Major Boyd's ignorance: is it possible that after the death of his brother, the Major did not control the weapons he and his brother used to and did not notice that another gun was missing from the box?  Unlikely
But above all the hole in the wall: because death was possible, it was necessary not only that Ergon removed the support of the lamp holder from his apartment, but also that of the adjacent apartment, otherwise the gun shot would blow up the lamp holder of the 'Two brothers' apartment and not Boyd Lathrop's brain. But then, you should automatically assume that the support from the room of the two had been previously removed to execute the assassination. In this case, one should ask why the two brothers have not noticed the bulb removed from the wall of their apartment. But also if the support of the lamp holder was in place in the wall, masking the hole, and only a moment before Ergon's murder, he pushed it across the board, dropping it and releasing the hole, how could he ever get rid of the hole after shot? That's the point. Because after the death of Boyd Lathrop, while recognizing Kincaid's subtle deductive psychology in the other part of the book - by it he can see and explain what others do not see or don’texplain - when he entered the room and saw the poor Lathrop falling down, did not see any hole in the wall; And after a moment, Clifford entered the room, and he did not even notice a hole in the wall and the absence of a lamp holder? Moreover, there is also a direct consequence of this in the final clash between Vok and Ergon: what was the end of a clash between Vok and Ergon if the method of killing without entering the apartment was already clear before?

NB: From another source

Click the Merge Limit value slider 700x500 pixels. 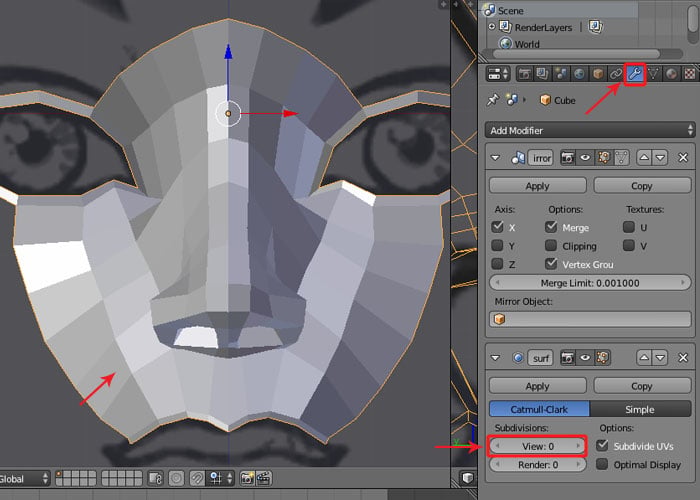click(590, 283)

Finally there is the above-mentioned psychic confrontation between Vok and Ergon:
That thing I don’t  understand is what this psychic confrontation is and which purpose it has, if the purpose is not hypnotizing. Theoretically, Vok psychically clashes with Ergon for obtain some proof, that would otherwise be futile: but what evidence is it, if talks Vok and not Ergon, if Vok explains what Ergon did? Moreover Vok says Kincaid had already understood everything, but it needed a representation to induce such a strong personality, capable of subjugating, to be subjugated. However, this statement is also defective: how  Kincaid did understand everything, if they entered Ergon's apartment immediately before the psychic confrontation, and only then they realize that the two apartments are mirrored and furnished with the same accessories, except for the Furniture that there is not but a rough mat on the floor?

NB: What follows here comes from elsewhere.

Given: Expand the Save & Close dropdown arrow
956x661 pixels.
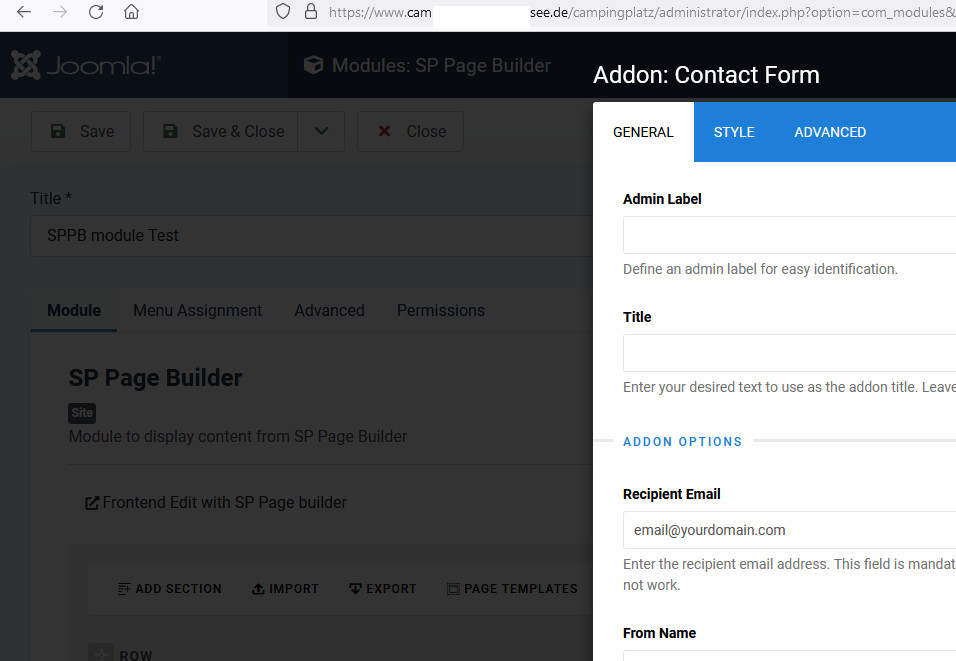Looking at the screenshot, I should pos(321,131).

That's because I say that, like Rim of the Pit, this story does not solve all that is included: this is Talbot's big limit, which can not take into account all that he thinks. It's like writing his own works without taking into account the expectations that everything he had written would have generated. He Does not waste - in other words - of too much imagination not being mitigated by rationality: how does he ignore the hole in the wall? And how can not you think that Kincaid is spitting for a fine brain, just in the event of the discovery of the corpse, does not he notice it, and the missing brother does not realize it neither? It is quite unlikely.

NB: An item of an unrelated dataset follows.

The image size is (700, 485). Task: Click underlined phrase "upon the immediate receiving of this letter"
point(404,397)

Although I have to admit that the trick to shoot through a hole in the wall, masked by two appliques,it is brilliant: however, it is in a way a variation of the solution of a famous Carr Locked Room, The Judas Window, in turn varied many years after by Randal Garrett in Too Many Magicians. Talbot is clearly a debtor to Carr: he creates great atmospheres, and here the atmosphere is frankly the best; And he creates “great” locked rooms, and in it he is Carr's debtor securely. But while Carr explains everything, and everything has a rational explanation, Talbot can not explain everything that he puts in his works. There are not many suspects as well as in Carr's stories: only that there really are necessary the flames and counterfeits to explain the arcane there.